Schriftlicher Auftrag 1 -> Drucke den Abschnitt der Einträge, der mit der Zeile beginnt, die „The image size is (692, 401).“ enthält, und bis zum Ende der Einträge reicht, Zeile für Zeile unverändert ab, beide Enden eingeschlossen.
··· Textausschnitt
Gesten steuern Molekülpinzette: Deutsche Forscher haben eine neue Technik entwickelt, mit der nun auch größere Moleküle gezielt und einzeln manipuliert werden können. Der Clou dabei: Die sensible Spitze eines Rastertunnel-Mikroskops wird dabei per Gestensteuerung kontrolliert. Das ermöglicht flexiblere Bewegungen als bisher. Als Test konstruierten die Forscher einen Schriftzug aus nur 47 Molekülen.
Schon seit längerem suchen Forscher nach einer Technik, mit der sich auch größere Moleküle frei verschieben und wie mit einer Nanopinzette frei zu komplexeren Strukturen zusammensetzen lassen. Denn ein solches Bausteinsystem gilt als entscheidende Voraussetzung für die Entwicklung neuartiger elektronischer Bauteile der nächsten Generation. Atome auf diese Weise zu versetzen, gelingt beispielsweise mit Rastertunnelmikroskopen schon länger. Doch gerade die Bindungskräfte von Molekülen, die ringsum an ihre Nachbarmoleküle gebunden sind, lassen sich kaum exakt vorhersagen.
Handbewegung steuert Mikroskop-Spitze
Matthew Green vom Forschungszentrum Jülich und seine Kollegen haben nun eine neue Ansteuerung für Rastertunnelmikroskope entwickelt, die es ihnen ermöglicht, auch einzelne große Moleküle interaktiv mit der Hand zu verschieben. Der Trick dabei: Sie nutzen eine Art Gestensteuerung. Mittels Bewegungserkennung ist die Hand des Operators direkt mit dem Rastertunnelmikroskop gekoppelt. Er kann so durch Handbewegungen dessen Spitze steuern und damit Moleküle anheben und wieder absetzen wie mit einem Kran.
······
Schriftlicher Auftrag 2 -> Gib aus dem Text über die gestengesteuerte Molekülpinzette wortgetreu den Teil aus, der mit den Worten „Schon seit längerem“ beginnt und mit „kaum exakt vorhersagen.“ endet.
··· Aufgabenmaterial
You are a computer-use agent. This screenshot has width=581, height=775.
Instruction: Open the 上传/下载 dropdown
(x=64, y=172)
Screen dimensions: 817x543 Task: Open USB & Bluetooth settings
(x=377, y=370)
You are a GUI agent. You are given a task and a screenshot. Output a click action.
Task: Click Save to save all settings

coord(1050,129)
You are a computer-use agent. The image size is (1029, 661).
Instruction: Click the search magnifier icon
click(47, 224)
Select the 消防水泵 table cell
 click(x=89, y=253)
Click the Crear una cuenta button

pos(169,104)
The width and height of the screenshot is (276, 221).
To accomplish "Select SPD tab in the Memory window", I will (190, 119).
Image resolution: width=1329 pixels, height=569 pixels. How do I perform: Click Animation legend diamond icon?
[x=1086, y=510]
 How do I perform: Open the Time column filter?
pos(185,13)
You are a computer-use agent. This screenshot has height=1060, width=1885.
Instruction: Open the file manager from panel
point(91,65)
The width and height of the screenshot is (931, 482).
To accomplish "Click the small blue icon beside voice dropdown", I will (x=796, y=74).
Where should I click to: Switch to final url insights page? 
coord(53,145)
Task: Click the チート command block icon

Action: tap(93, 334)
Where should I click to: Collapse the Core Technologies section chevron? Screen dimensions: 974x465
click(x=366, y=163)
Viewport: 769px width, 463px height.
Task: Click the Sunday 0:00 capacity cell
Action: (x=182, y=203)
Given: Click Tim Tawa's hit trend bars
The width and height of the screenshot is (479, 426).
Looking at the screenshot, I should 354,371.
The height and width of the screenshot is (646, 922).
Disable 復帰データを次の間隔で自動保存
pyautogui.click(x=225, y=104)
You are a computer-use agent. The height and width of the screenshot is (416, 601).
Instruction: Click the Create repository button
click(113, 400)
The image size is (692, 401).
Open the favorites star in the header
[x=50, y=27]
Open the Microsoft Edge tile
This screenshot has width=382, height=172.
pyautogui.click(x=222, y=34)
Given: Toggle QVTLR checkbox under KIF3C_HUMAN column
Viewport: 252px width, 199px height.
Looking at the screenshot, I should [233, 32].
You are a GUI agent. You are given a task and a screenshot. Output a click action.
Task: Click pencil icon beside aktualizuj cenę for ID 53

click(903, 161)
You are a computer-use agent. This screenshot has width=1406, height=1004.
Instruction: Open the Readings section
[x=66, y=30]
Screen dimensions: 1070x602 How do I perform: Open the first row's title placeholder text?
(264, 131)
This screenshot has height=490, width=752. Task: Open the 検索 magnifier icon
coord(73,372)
······
Ausgearbeitete Lösung 1 ->
The image size is (692, 401).
Open the favorites star in the header
[x=50, y=27]
Open the Microsoft Edge tile
This screenshot has width=382, height=172.
pyautogui.click(x=222, y=34)
Given: Toggle QVTLR checkbox under KIF3C_HUMAN column
Viewport: 252px width, 199px height.
Looking at the screenshot, I should [233, 32].
You are a GUI agent. You are given a task and a screenshot. Output a click action.
Task: Click pencil icon beside aktualizuj cenę for ID 53

click(903, 161)
You are a computer-use agent. This screenshot has width=1406, height=1004.
Instruction: Open the Readings section
[x=66, y=30]
Screen dimensions: 1070x602 How do I perform: Open the first row's title placeholder text?
(264, 131)
This screenshot has height=490, width=752. Task: Open the 検索 magnifier icon
coord(73,372)

Ausgearbeitete Lösung 2 ->
Schon seit längerem suchen Forscher nach einer Technik, mit der sich auch größere Moleküle frei verschieben und wie mit einer Nanopinzette frei zu komplexeren Strukturen zusammensetzen lassen. Denn ein solches Bausteinsystem gilt als entscheidende Voraussetzung für die Entwicklung neuartiger elektronischer Bauteile der nächsten Generation. Atome auf diese Weise zu versetzen, gelingt beispielsweise mit Rastertunnelmikroskopen schon länger. Doch gerade die Bindungskräfte von Molekülen, die ringsum an ihre Nachbarmoleküle gebunden sind, lassen sich kaum exakt vorhersagen.